Campanhas arrecadam apoio financeiro
O engajamento de empresas sensíveis a temas de sustentabilidade e também a questões de compliance, pela obrigatoriedade da logística reversa de embalagens conforme a PNRS, pode fazer a diferença no desafio de reduzir fragilidades da reciclagem. A Coca-Cola, por exemplo, tem o compromisso de trazer de volta todas as embalagens colocadas no mercado, até 2030. “Como poderíamos entrar em quarentena e trabalhar em home office, sem olhar para nossos fornecedores e cooperativas que apoiamos?”, destaca Fernanda Daltro, especialista em sustentabilidade na companhia.
No “Reciclar pelo Brasil”, programa conduzido há três anos pela multinacional de bebidas em parceria com a concorrente Ambev e outras empresas, 225 cooperativas de catadores espalhadas no País, no total de 4,6 mil recicladores, receberam recursos como ajuda de custo para a travessia da crise, com autonomia para permanecer trabalhando ou não, dependendo das realidades locais. As ações, em parceria com a ANCAT, incluíram apoio emergencial para aquisição de máscaras, protetores faciais e álcool em gel.
“Na pandemia, ficou mais evidente a importância de cuidar de quem cuida do nosso lixo”, afirma Daltro, lembrando também o valor do trabalho em rede para se atingir quem precisa – esforço traduzido também na doação de R$ 300 mil ao Cataki, plataforma digital que aproxima geradores de resíduo e catadores autônomos, aumentando a reciclagem e a renda.
“Foi uma grande preocupação garantir o sustento mínimo a esses trabalhadores invisíveis”, conta Juliana Fullmann, coordenadora de projetos do Cataki, que mobilizou a sociedade na ajuda para a redução dos impactos, na Covid-19. “São pessoas que não tem sequer água de beber, quanto mais lavar a mão e passar álcool em gel”, diz.
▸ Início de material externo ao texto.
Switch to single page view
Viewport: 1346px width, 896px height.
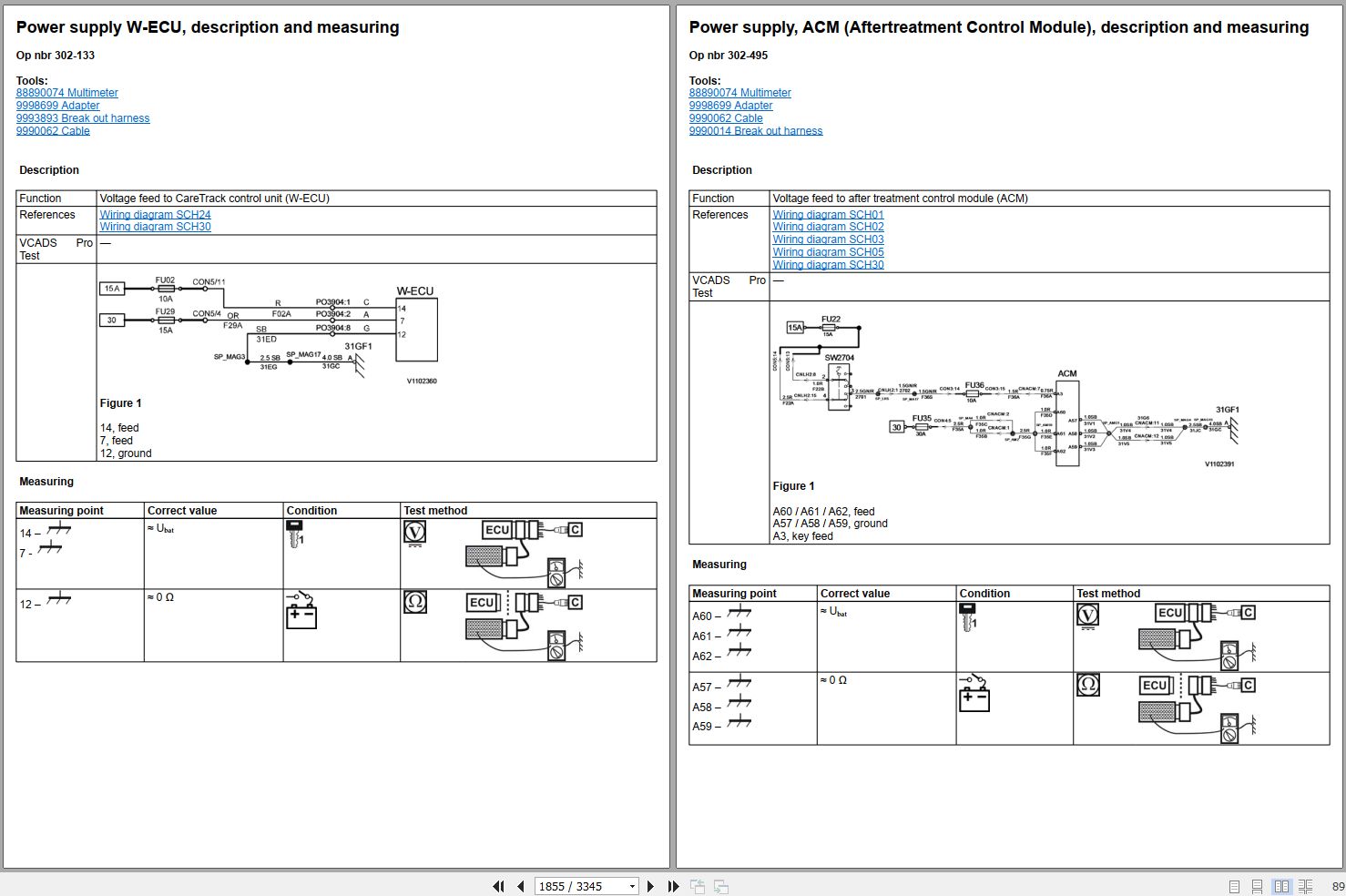pos(1234,886)
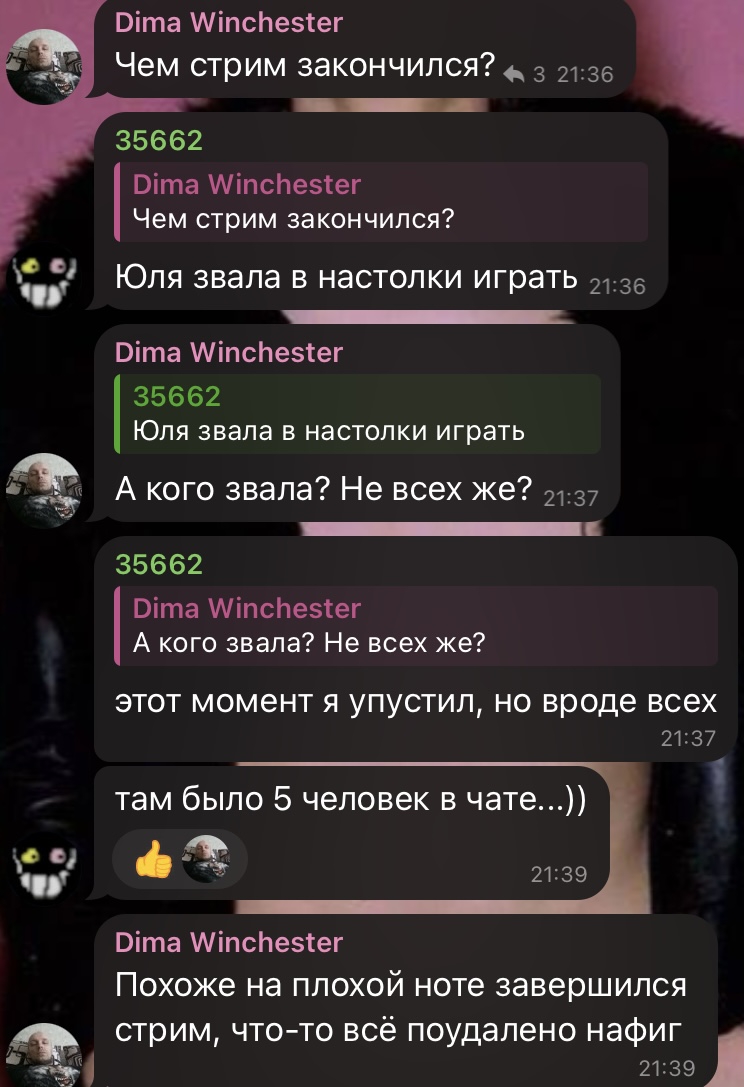Viewport: 744px width, 1087px height.
Task: Jump to the quoted reply 'А кого звала? Не всех же?'
Action: click(416, 626)

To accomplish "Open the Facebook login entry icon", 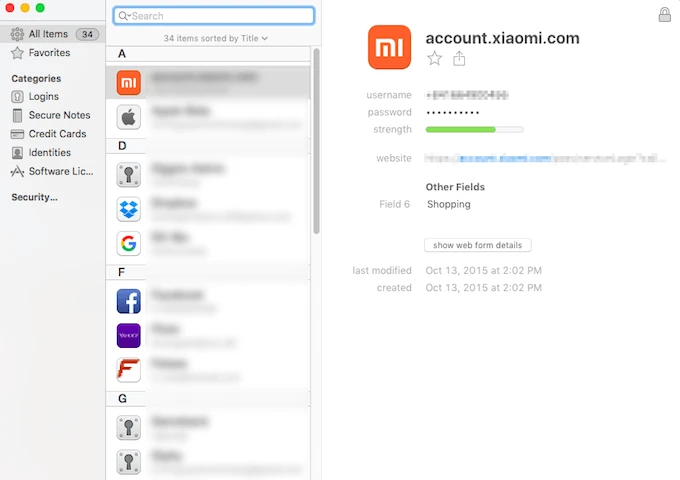I will pos(128,301).
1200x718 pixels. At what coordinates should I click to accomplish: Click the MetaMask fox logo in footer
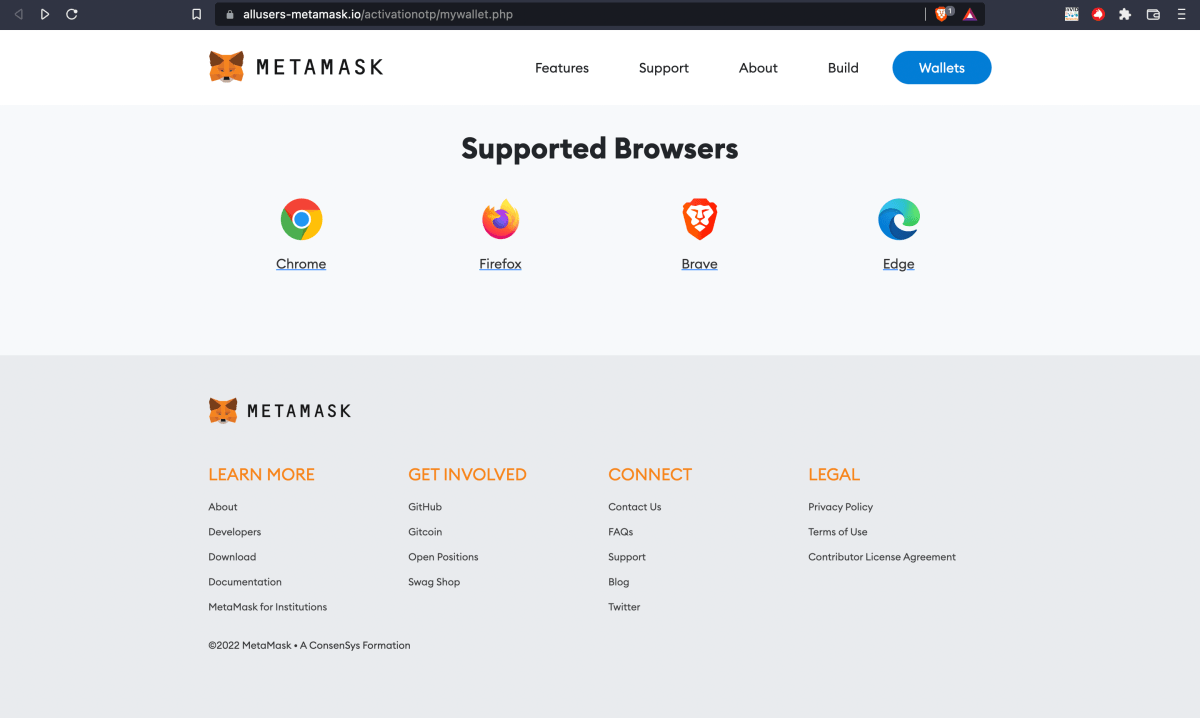tap(223, 410)
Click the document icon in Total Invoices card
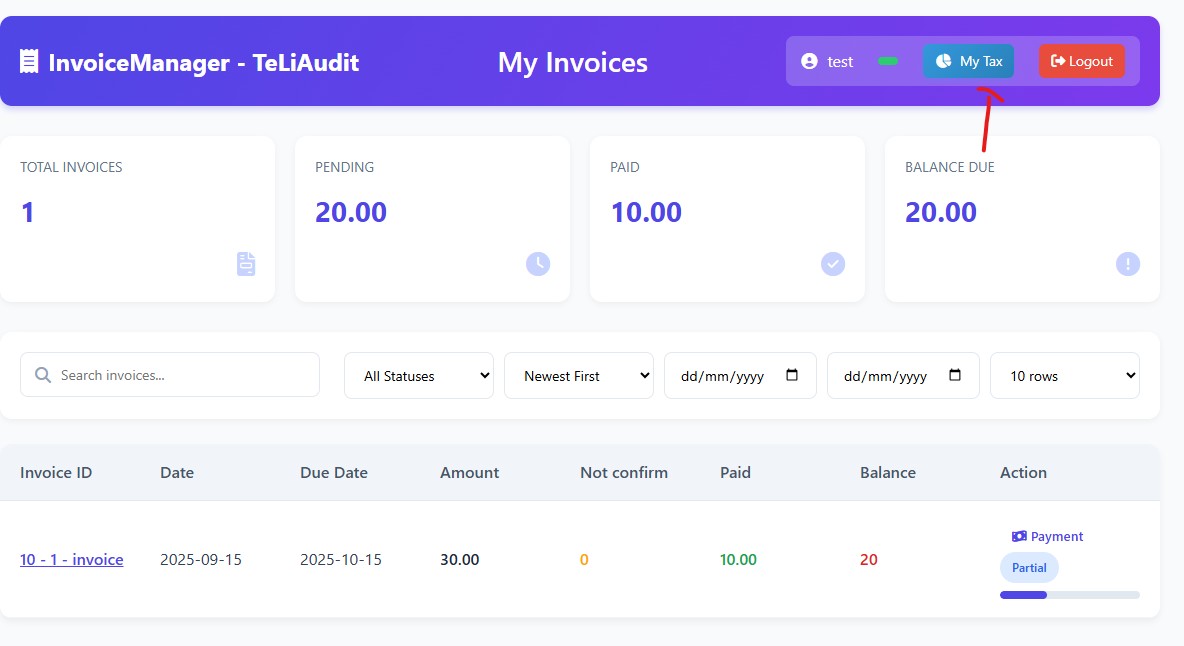The image size is (1184, 646). 246,264
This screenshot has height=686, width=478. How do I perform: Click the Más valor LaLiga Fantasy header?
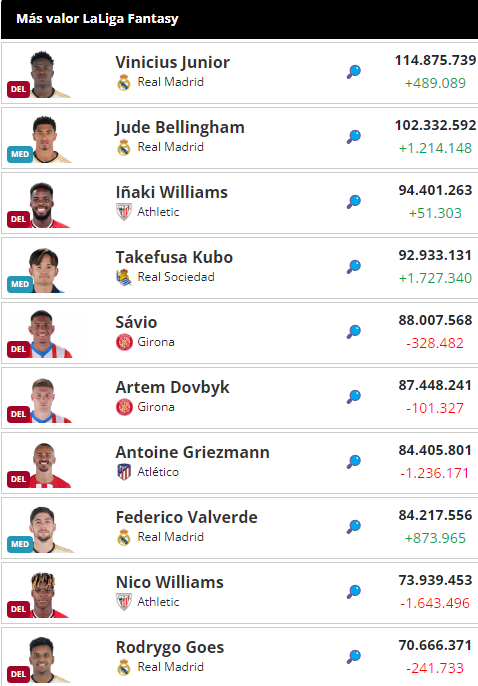(98, 19)
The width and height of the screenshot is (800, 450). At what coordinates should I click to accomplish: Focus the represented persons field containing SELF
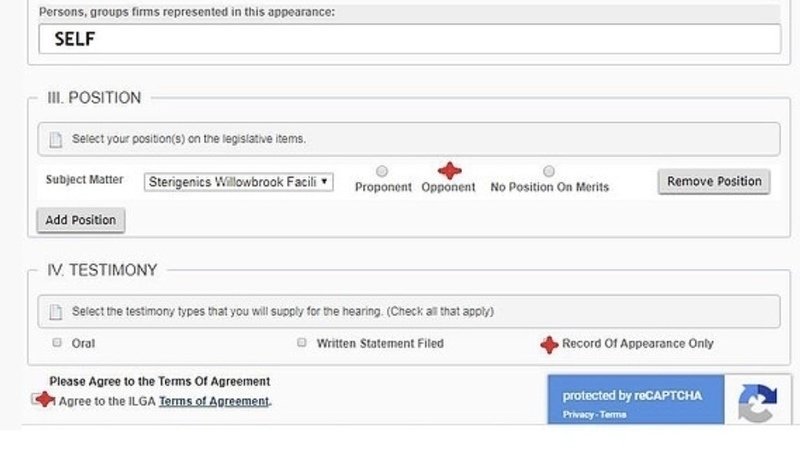pos(408,39)

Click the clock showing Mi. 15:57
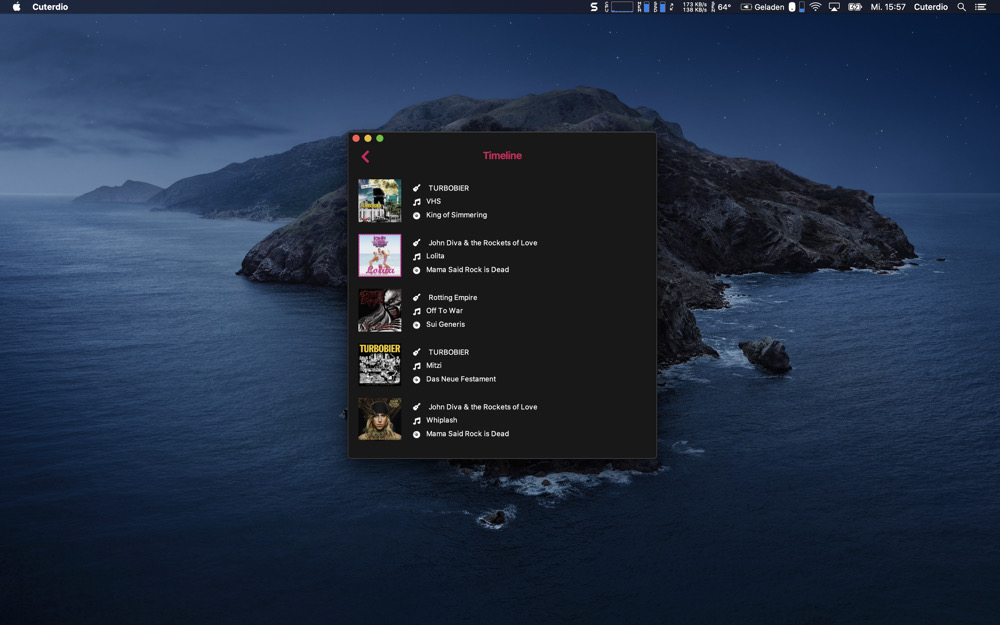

Após a distribuição de kits com água a sabão, a plataforma iniciou a distribuição de cartões bancários de débito, para repasse que doações até o momento somaram R$ 1,5 milhão, R$ 650 por catador, com foco naqueles não vinculados a cooperativas, os que atuam na informalidade nas ruas de cidades em todo o Brasil.
O desafio exigiu um amplo esforço de cadastramento, “tarefa complexa para quem muitas vezes sequer tem documentos”, ressalta Fullmann. “Só o ato de ter um cartão e colocar senha na máquina do banco tem sido motivo para autoestima”, completa. Mais que isso, a iniciativa está permitindo a aproximação necessária para o reconhecimento e inclusão desses trabalhadores como agentes da reciclagem, tendo em vista a retomada da economia e da atividade no pós-Covid-19. “Logística reversa não é só monitorar o volume de materiais, mas garantir que toda a cadeia funcione”, conclui a coordenadora. A questão, diz ela, passa por enxergar o outro, e a torcida é que não seja necessária mais de uma pandemia para cair a ficha da sociedade.